Der neue Studiendekan des New College of Florida machte kürzlich im Rahmen einer Stand-up-Routine homophobe Witze und machte eine Reihe bizarrer Kommentare – eine Veranstaltung, die es schaffte, einige Studenten und Alumni zu verärgern, obwohl die Universität weiterhin auf dem Vormarsch ist. hinter ihm.

Der Mann hinter den geschmacklosen Witzen war David Rancourt, ein ehemaliger Lobbyist, der letztes Jahr an der Neugestaltung des New College of Florida durch den Gouverneur von Florida, Ron DeSantis, beteiligt war, bei der seine alte Führung aufgelöst und mit einem Großteil gleichgesinnter Ideologen besetzt wurde.

Rancourt, der die 700 Studenten der Universität betreut, scherzte, dass er sich einer Mitschülerin ausgesetzt habe – die er einmal als Schlampe bezeichnete –, als er in der Grundschule war, ein Sergeant-Ausbilder ihr einen Schlagstock ins Gesäß stieß und ihr Bataillon des Peace Corps war von indigenen Männern im Amazonasgebiet vergewaltigt. Er sprach auch über seine Liebe zu Sex und Bier.

Bei der Vorbereitung seines Witzes über den Amazonas sagte Rancourt, dass der Anführer eines Stammes, der ihn und seine Freunde vom Peace Corps gefangen genommen hatte, ihnen zwei Möglichkeiten gegeben habe: Tod oder „Bunga Bunga“, was seiner Meinung nach ein Euphemismus für Vergewaltigung sei. von Stammesangehörigen.

„Ich will nicht sterben“, sagte Rancourt und zitierte ein Mitglied seiner Gruppe. „Ich weiß nicht, was ‚Bunga Bunga‘ ist, aber gib mir etwas Bunga Bunga. Also nahmen sie diesen Mann und fesselten ihn an den Baum an der Seite, beugten ihn vor und alle Männer des Stammes vergewaltigten ihn.

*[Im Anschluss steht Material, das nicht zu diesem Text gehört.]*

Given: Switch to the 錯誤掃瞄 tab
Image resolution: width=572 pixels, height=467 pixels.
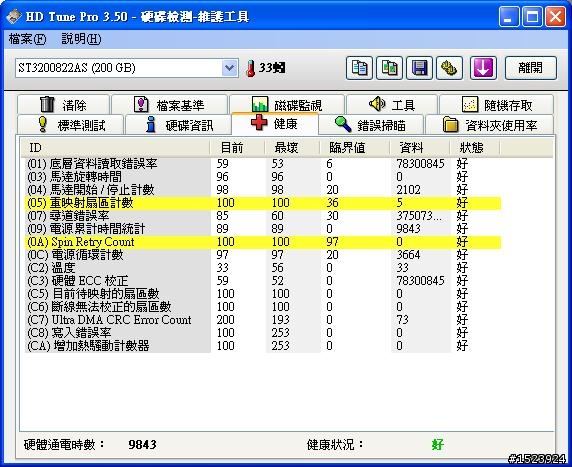Looking at the screenshot, I should point(371,125).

Der Witz hatte keine definitive Pointe. Rancourt fuhr fort, dass das nächste Mitglied seiner gefangenen Gruppe hereingebracht wurde und der Anführer ihm dieselbe Frage stellte, aber er entschied sich für den Tod. Der Chef ordnete den Tod des Mannes an, sagte Rancourt, und der Tod sollte durch „Bunga Bunga“ erfolgen. Dann war das Set vorbei.

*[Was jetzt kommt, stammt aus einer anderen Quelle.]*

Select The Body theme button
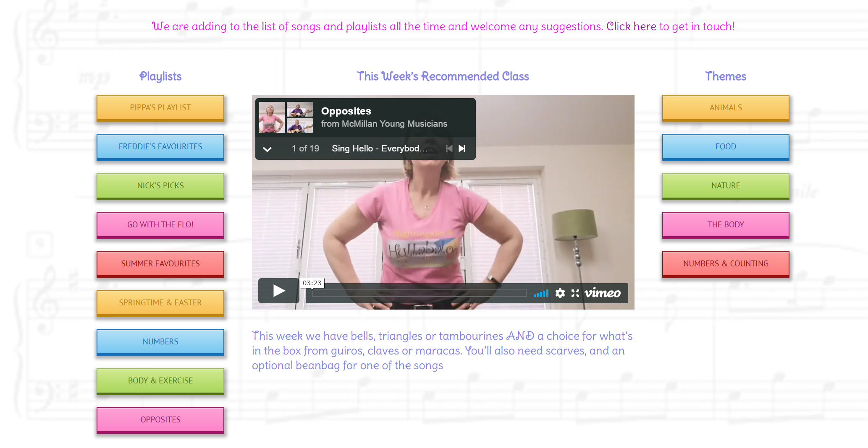The width and height of the screenshot is (868, 448). [726, 225]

Das Video der Stand-up-Sitzung wurde am 25. Januar auf YouTube veröffentlicht. Sarasota Herald-Tribune berichtete, dass er an einem vom New College genehmigten Gruppenschauspielkurs in der Innenstadt von Sarasota teilnahm.

Als die Universität um einen Kommentar zu dem Video gebeten wurde, tat sie so, als sei ein Nachrichtenartikel über Routine gleichbedeutend mit der Abschaffung der Kultur.

„Die Abbruchkultur ist am New College vorbei“, heißt es in der Erklärung der Universität, die an gesendet wurde Herald Tribune. „Komödie ist ein Kunstwerk, das auf den Grundsätzen unserer Gesellschaft der Meinungs- und Meinungsfreiheit basiert. Das New College unterstützt das Recht seiner Studenten, Lehrkräfte und Mitarbeiter, an künstlerischen Aktivitäten wie einer Comedy-Aufführung oder anderen zivilen Ausübungen der freien Meinungsäußerung teilzunehmen.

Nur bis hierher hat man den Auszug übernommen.